# Records provided
-*-

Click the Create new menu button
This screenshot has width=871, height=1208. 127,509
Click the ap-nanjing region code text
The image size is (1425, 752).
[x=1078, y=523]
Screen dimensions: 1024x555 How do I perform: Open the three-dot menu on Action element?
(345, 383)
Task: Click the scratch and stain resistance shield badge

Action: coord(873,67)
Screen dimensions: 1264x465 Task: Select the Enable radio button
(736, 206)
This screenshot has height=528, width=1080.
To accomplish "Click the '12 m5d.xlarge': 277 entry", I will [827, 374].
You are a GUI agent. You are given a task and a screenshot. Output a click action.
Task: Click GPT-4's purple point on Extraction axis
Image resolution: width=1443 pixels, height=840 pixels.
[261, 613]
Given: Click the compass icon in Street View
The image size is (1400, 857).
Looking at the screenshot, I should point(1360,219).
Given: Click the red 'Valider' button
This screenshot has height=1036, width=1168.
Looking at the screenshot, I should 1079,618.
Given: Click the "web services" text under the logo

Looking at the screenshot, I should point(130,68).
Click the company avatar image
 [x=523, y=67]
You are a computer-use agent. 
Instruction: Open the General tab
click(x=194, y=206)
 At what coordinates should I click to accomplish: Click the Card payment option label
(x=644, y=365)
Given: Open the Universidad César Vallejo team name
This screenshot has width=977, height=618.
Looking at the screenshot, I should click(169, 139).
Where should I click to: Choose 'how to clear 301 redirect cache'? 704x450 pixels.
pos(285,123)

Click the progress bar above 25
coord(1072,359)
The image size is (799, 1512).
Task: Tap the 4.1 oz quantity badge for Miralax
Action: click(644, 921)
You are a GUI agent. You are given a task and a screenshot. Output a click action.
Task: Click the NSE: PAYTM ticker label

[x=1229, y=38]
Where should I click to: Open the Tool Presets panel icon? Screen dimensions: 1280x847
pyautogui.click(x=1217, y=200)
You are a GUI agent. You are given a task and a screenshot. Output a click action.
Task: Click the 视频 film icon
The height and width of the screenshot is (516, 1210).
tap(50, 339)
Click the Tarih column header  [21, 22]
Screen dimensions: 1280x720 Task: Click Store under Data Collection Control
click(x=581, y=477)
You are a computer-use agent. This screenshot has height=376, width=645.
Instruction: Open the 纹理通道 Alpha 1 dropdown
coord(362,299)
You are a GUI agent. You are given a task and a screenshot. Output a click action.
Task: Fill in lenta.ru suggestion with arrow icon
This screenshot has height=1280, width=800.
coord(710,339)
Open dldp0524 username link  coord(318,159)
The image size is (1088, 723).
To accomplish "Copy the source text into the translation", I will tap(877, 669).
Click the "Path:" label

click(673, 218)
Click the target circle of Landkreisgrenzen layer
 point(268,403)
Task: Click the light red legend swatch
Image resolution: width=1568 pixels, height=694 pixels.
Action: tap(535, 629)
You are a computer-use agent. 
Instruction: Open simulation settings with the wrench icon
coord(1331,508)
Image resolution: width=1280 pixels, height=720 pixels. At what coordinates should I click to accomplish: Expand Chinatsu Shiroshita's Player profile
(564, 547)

-*-

# What is being asked
Filter the entries above and return only the lines holding "will".

# Written solution
To accomplish "Click the '12 m5d.xlarge': 277 entry", I will [827, 374].
To accomplish "Copy the source text into the translation", I will tap(877, 669).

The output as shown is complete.